男性は日記やメモを大量に残しており、うつ病の症状が進行していく様子を自ら記していた。
「最初に見た時は、やっぱり“死にたい”というか“消えてしまいたい”という衝撃的な言葉ばかり拾い読みしてしまい、ちょっとこれは読めないと思った。でも一日一日、しっかり書いてあって、全て目を通すと、基本的には“どうにかどうにか死なずに前を向きたい。以前と同じように、明日を楽しみに生きられるような日々を取り戻したい”という思いが綴られていて、そのための試行錯誤をしていたことも分かった。最初にうつで亡くなったと聞いた時は、まるで置いていかれたような、裏切られたような気持ちが強かったが、改めて、うつというのは病気なんだな、病気の発作が起きて亡くなったのと同じなんだなという気持ちになったし、頑張って生きようとした彼の言葉に励まされる気持ちにもなる」。

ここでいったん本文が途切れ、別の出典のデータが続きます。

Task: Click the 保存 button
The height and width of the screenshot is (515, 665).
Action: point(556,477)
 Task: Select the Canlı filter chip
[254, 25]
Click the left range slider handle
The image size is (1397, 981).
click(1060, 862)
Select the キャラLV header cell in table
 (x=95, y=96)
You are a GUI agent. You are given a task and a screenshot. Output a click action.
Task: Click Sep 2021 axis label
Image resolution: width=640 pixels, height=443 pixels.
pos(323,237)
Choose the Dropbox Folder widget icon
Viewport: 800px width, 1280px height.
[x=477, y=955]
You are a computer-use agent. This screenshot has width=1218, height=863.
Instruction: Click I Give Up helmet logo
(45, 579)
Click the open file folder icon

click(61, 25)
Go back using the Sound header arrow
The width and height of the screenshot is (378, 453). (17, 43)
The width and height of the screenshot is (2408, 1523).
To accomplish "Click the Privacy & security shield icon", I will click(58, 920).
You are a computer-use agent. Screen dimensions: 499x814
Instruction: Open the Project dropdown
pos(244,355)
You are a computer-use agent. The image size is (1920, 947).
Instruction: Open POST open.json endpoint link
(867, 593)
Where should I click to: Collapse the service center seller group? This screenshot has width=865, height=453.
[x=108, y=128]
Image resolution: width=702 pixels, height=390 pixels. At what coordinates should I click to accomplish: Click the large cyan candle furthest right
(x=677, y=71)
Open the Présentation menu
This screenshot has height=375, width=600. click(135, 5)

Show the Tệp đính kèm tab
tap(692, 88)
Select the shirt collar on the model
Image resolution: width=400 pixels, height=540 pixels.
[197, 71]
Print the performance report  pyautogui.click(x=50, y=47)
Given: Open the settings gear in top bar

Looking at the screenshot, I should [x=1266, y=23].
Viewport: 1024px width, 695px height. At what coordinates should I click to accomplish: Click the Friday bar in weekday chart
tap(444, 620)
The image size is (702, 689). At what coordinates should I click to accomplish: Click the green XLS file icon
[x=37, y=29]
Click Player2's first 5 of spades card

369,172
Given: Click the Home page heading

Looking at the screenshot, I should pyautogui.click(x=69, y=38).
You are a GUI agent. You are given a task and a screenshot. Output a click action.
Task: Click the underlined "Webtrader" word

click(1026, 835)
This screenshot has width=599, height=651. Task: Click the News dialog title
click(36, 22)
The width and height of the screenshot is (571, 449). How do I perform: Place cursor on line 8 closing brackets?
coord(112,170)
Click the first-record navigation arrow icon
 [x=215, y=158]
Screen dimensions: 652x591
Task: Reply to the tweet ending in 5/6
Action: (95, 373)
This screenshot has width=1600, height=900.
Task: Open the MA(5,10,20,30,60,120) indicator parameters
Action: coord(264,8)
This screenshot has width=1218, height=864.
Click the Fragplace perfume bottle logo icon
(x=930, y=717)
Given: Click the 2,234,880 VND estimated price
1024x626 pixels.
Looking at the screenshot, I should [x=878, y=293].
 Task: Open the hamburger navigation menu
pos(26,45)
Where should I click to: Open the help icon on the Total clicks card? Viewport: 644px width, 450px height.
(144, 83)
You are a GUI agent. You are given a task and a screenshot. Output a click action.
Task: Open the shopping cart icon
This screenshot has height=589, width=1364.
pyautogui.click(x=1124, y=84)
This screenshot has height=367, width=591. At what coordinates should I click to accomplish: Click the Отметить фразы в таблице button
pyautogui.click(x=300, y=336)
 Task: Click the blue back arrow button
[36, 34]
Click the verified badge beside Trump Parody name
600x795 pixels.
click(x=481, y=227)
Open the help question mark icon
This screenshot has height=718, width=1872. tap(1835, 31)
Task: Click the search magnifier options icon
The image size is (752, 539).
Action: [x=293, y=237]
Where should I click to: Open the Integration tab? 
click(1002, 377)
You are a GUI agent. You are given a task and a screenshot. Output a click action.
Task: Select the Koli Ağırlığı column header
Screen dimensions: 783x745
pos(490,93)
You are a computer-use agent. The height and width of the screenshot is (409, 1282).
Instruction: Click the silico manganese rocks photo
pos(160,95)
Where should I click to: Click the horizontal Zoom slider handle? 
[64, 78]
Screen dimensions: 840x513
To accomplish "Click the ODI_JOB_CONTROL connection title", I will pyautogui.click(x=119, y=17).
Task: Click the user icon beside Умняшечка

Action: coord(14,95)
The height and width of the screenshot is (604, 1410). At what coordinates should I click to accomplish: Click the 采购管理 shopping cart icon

こうした素直な気持ちをnoteに綴っていたあさのさん。エッセイをまとめ、今年6月、『逝ってしまった君へ』(小学館)として上梓した。
「彼が亡くなって1年経っても、頭の中の8割くらい常に考えてしまっていた。ただ、亡くなった人がその人にとっていくら大切だったとしても、やはり家族でなければ知人や職場の人たちは知る機会がない。私の場合も、誰にも話せないまま1年が過ぎ、すごく苦しかった。このままで生きていくのが苦しい、でも同じような辛さを感じていて、共有できる人がいるかもしれないと思い、書かせていただくようになった。本になってからは、さらに色んな人が感想を言ってくれるようになった。その8割くらいが、実は身近な人を自殺で亡くしている、もしくは自殺を考えていたことがある、ということだった。その多さに驚いたし、誰にも言えずに苦しんでいた1年間、もっと早く言葉にすることで、より多くの人が“実は自分も”と言ってくれたのかもしれないなと思った」。